Open defuse opened 10 years ago

defuse commented 10 years ago

This ticket documents my experience signing up for and using S4. I will avoid making any recommendations, and only describe my experience, since there are multiple solutions to all of the issues I encountered, and what will fix it for me probably won't fix it for everyone.

This was written a day after signing up for S4, based on my memory of what happened.

Background

When talking about usability, it's important to understand who the user is. So here's a brief list of things about me that are relevant:

Signing up for S4 was easy, $25/month seemed like a good price. The first thing I did was multiply $25 by 12 to see how much it would cost per year ($300), which is reasonable (I'm used to paying $100/month for a dedicated server, though, and I know that biases my judgement, since before I started doing that I used to think $20/month was a lot).

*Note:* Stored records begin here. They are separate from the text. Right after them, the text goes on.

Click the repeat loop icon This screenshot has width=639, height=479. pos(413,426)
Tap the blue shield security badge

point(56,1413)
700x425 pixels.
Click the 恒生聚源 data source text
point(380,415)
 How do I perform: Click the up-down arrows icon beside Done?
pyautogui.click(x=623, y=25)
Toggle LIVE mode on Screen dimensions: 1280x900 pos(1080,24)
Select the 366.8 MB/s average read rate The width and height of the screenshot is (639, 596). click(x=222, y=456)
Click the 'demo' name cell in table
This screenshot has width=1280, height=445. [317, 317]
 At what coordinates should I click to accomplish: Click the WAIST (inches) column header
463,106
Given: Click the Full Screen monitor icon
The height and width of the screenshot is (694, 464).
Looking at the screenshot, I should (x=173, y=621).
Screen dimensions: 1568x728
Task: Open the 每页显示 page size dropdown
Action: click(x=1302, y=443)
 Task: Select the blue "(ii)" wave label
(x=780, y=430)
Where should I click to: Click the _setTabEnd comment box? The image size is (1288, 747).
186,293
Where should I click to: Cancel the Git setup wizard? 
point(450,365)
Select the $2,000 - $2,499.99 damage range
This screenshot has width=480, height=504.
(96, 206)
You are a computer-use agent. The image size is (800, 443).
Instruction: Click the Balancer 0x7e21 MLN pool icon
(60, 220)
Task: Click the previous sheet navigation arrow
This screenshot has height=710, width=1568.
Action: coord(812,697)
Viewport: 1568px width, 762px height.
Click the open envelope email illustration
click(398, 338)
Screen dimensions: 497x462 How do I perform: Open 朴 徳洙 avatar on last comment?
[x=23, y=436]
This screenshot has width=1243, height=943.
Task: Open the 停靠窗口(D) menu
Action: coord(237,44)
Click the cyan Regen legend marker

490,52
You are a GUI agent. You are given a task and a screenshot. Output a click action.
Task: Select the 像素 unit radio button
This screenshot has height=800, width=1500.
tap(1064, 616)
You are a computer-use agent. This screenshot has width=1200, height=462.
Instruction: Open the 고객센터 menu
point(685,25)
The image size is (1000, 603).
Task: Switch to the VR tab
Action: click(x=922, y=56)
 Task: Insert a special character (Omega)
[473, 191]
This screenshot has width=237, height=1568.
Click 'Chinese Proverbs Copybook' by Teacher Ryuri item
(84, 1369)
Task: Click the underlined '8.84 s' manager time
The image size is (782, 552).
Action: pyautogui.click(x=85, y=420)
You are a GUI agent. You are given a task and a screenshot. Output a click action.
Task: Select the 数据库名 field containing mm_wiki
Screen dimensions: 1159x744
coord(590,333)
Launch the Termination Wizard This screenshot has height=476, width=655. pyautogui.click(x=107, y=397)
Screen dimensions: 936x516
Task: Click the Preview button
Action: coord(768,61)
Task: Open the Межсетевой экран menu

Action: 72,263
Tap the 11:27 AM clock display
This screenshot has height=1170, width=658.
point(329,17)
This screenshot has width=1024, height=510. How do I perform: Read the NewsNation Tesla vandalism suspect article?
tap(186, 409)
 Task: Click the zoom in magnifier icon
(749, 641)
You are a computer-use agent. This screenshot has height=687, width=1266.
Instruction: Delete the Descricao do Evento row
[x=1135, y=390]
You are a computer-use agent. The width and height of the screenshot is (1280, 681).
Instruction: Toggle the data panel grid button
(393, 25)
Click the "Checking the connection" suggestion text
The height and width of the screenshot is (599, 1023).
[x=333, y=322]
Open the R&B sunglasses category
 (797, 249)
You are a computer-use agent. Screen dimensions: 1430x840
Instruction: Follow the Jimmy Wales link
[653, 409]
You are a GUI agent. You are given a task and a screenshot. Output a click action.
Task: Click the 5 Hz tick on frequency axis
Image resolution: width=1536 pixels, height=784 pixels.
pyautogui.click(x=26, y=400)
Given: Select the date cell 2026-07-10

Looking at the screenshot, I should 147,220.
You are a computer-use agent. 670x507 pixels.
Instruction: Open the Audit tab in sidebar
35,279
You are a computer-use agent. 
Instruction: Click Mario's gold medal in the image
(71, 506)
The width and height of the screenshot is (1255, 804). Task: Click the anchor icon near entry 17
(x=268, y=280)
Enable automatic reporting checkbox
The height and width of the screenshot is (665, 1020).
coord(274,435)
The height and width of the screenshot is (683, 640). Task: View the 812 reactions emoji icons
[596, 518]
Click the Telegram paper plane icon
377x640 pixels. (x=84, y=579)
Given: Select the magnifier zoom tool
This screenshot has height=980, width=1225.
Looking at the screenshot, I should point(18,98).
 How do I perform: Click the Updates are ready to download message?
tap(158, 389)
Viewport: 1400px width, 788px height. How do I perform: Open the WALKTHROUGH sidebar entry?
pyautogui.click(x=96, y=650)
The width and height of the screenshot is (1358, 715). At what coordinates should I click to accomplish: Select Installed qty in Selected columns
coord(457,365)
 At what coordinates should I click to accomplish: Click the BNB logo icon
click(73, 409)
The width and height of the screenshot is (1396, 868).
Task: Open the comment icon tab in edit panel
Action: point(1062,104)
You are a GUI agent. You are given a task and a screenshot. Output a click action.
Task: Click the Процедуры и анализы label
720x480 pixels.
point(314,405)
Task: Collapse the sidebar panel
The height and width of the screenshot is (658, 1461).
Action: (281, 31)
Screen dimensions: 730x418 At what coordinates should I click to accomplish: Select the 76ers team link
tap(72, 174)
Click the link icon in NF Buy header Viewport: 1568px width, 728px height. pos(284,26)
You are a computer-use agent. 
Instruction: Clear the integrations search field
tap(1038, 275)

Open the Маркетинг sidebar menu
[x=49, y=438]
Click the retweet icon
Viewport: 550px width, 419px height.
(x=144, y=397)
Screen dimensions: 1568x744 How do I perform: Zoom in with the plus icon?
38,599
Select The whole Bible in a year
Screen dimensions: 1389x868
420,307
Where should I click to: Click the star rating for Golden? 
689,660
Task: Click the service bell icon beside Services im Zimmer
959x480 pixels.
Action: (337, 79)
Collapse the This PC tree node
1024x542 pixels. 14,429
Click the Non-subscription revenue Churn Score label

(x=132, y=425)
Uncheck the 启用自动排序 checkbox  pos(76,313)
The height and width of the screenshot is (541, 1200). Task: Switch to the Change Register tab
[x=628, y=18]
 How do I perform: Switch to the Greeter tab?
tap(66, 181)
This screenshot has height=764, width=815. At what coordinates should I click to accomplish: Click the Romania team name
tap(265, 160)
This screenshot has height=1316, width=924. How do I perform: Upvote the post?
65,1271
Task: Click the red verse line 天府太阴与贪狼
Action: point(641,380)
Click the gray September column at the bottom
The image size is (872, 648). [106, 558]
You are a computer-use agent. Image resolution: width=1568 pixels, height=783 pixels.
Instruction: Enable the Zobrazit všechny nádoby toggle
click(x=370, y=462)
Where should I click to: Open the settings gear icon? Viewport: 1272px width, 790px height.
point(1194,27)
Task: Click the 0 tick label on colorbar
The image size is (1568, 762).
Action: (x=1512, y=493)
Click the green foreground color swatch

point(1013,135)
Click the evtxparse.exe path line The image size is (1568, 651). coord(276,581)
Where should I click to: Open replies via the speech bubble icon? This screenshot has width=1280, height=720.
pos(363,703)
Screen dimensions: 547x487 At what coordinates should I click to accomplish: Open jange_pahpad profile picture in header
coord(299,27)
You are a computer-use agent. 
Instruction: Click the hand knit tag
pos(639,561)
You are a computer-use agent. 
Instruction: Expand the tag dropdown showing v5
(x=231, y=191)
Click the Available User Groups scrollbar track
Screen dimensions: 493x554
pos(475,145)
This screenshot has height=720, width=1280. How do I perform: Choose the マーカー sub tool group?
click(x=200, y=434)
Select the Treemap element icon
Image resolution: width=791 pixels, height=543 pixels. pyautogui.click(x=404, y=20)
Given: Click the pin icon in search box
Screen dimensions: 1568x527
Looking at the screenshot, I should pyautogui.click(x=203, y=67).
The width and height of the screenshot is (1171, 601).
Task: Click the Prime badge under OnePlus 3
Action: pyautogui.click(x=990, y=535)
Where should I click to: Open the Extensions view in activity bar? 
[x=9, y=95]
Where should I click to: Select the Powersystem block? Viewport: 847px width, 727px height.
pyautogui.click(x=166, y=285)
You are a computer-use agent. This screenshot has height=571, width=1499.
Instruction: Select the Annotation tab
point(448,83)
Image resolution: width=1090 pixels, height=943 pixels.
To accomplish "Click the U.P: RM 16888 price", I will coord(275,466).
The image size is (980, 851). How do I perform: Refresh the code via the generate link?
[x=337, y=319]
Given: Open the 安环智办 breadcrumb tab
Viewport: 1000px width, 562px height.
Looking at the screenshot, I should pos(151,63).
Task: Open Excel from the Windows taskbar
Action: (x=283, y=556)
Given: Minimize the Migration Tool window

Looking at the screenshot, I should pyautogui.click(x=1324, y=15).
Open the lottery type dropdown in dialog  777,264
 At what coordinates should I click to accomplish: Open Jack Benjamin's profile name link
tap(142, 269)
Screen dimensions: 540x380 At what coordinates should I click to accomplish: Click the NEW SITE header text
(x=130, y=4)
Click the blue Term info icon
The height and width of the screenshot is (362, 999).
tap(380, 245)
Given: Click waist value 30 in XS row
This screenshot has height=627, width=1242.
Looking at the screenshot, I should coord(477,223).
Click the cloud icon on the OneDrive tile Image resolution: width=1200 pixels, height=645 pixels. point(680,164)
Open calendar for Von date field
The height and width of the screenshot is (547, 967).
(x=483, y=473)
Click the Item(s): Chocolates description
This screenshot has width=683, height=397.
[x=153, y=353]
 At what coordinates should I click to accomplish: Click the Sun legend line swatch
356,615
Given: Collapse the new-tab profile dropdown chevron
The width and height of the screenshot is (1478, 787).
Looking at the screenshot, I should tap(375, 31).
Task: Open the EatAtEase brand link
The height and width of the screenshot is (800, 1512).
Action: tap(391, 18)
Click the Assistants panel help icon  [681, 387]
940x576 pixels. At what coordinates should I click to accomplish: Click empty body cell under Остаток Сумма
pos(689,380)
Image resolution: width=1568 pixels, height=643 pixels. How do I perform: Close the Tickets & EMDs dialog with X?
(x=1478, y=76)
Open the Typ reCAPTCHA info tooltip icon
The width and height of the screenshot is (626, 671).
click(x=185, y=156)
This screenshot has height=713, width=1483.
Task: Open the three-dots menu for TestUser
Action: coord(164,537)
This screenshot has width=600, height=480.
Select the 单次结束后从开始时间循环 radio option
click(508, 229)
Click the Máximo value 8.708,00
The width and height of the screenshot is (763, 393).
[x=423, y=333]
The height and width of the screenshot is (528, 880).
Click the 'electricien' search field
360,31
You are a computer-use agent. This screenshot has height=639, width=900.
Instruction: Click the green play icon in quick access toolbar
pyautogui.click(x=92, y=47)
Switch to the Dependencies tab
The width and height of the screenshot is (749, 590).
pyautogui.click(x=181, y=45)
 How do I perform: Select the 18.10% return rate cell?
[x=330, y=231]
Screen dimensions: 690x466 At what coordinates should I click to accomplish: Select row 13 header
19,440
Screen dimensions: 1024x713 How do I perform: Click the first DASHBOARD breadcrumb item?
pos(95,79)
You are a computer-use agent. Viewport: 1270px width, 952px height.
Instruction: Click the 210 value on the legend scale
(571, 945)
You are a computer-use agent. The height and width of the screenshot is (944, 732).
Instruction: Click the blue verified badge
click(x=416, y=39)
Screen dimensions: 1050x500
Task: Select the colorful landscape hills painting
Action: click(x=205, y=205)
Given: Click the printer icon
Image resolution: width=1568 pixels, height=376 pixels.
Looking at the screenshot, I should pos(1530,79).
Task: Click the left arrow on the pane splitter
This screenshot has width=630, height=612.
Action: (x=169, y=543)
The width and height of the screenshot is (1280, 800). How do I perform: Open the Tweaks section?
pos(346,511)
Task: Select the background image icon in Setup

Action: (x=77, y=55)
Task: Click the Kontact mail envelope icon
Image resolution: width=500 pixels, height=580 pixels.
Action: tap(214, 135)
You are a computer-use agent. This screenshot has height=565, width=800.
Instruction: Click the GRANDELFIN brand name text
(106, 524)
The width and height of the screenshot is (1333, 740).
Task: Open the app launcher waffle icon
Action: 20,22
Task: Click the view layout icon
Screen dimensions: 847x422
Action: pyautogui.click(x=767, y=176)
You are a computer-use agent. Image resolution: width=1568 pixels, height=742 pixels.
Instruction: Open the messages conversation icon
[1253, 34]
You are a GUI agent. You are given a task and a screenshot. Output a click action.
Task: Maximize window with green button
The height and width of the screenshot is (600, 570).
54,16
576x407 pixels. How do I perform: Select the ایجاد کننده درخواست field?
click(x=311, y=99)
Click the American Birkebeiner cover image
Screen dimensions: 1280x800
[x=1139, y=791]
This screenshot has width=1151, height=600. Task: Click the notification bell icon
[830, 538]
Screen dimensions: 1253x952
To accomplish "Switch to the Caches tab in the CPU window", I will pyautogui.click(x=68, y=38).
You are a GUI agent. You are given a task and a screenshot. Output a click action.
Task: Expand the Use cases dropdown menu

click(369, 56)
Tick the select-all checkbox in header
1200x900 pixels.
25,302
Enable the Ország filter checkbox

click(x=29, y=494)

I already use Amazon S3 for backing up about 15GB of data. I do this with a cron job that, every month, compresses it into a .tar.gz, then pipes it through GPG, encrypting it to a public key, then uses s3cmd to upload to Amazon S3. This works, and it costs me less than $1 per month. But I'm willing to pay $25/month if S4 is going to be more convenient and possibly more secure (By the way, I really want RAIC...).

After some false starts (my signup wasn't processed properly so Zancas cancelled it and had me re-sign-up), my signup was processed. Zancas sent me a broken PGP-encrypted message that was sent to an anonymous recipient, so my GPG tried to decrypt it with all of my private keys, asking me for the password of each one (This should be filed as a bug in GPG). I finally got it decrypted and found my furl (I had no idea what a furl is, but I understood from the context that it's what hooks Tahoe-LAFS up to my S4 service).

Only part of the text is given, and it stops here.